Engaging Communities in Their Futures

One of the most groundbreaking initiatives he has led is the Pratt Institute Center for Community and Environmental Development (PICCED). It was established soon after the Israeli-born, Bronx-raised New Yorker graduated from Pratt with a bachelor of science in architecture in 1961 and just before he received a master of science in city and regional planning in 1966. Shiffman co-founded the Pratt Center in 1963 to provide New York City’s low- and moderate-income communities with the tools and expertise they need to engage with the City in the planning of their futures. In 1965, the Pratt Center, working with residents and community groups in Bedford-Stuyvesant, helped launch the organization and supported the work of the Bedford Stuyvesant Restoration Corporation. It was their collective effort that attracted the attention of Senator Robert Kennedy, who helped turn their endeavors into a reality. It became one of the country’s first community development corporations (CDC). At the time, urban renewal frequently meant demolishing whole blocks of buildings and displacing their residents. Lincoln Center for the Performing Arts, for instance, was built between 1955 and 1969 on Manhattan land bulldozed clean by the city’s Committee on Slum Clearance overseen by Robert Moses. Economically depressed Bedford-Stuyvesant could have fallen to the same fate, but the CDC helped secure it from destruction and create a different model for community revitalization.

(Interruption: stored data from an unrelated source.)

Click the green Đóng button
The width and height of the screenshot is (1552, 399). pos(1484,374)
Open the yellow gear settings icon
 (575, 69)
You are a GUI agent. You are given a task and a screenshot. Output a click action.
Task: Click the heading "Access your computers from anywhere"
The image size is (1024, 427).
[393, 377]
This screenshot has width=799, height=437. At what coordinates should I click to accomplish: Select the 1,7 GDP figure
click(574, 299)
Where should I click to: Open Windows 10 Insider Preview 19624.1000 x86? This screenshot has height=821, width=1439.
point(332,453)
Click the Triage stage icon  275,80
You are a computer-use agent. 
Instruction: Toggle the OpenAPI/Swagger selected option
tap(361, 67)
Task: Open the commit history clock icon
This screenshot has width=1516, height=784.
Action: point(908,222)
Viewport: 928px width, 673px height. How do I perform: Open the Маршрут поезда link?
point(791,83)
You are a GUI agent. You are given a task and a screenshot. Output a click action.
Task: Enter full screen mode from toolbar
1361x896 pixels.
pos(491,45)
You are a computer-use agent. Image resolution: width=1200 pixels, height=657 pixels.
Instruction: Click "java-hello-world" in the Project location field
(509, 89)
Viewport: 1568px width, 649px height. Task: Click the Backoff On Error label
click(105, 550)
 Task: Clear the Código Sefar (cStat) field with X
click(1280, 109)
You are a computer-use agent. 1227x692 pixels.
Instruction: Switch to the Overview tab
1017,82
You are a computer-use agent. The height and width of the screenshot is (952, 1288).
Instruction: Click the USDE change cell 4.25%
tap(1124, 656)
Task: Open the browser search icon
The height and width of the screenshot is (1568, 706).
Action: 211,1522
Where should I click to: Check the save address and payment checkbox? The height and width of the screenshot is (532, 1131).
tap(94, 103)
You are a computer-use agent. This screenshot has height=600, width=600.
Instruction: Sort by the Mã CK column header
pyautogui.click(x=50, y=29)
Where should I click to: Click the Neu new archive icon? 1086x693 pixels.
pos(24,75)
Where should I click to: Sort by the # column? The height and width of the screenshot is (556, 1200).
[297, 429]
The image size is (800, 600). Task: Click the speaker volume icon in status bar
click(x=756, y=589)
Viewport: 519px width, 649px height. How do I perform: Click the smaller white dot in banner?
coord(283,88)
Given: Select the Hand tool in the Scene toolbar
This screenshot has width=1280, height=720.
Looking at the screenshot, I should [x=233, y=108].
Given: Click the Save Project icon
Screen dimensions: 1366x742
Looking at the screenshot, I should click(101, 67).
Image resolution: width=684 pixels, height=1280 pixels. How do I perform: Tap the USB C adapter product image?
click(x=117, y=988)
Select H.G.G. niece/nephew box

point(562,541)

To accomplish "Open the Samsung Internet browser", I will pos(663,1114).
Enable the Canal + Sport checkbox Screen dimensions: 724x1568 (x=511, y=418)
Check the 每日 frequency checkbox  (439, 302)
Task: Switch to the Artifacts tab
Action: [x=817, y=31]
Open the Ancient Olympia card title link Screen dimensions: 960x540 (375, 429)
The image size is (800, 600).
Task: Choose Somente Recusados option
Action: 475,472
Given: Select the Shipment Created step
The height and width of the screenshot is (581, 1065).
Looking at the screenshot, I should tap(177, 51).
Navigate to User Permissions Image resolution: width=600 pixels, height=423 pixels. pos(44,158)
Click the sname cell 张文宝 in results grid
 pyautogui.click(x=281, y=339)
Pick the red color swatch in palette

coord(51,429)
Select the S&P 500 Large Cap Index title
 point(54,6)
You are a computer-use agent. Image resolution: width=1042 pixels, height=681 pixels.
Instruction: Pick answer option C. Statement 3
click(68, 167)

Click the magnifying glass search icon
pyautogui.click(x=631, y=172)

Shiffman continued his PICCED momentum through the 1970s, working with neighborhood housing groups in the South Bronx, Central Brooklyn, and the Lower East Side to protect their buildings. This included a pioneering focus on converting abandoned structures into safe housing as opposed to tearing them down. As journalist Jack Newfield once stated, Shiffman “has saved more New York neighborhoods than Robert Moses has destroyed.”

Shiffman described the student involvement in PICCED to the New York Times in 1971: “The community is not used as a laboratory. The students must respond to the community by going into the streets and making real contributions in terms of community needs.” He was PICCED’s director until 2003, leading it through its 1980s work on public loans that revamped City-owned buildings into mutual housing co-ops and its 1990s support of the rising environmental justice movement. “When I go out [into] the community I try to be more of a facilitator and less of a solver,” Shiffman told Places Journal in 1999. “We train people to ask the questions they feel people aren’t asking themselves.”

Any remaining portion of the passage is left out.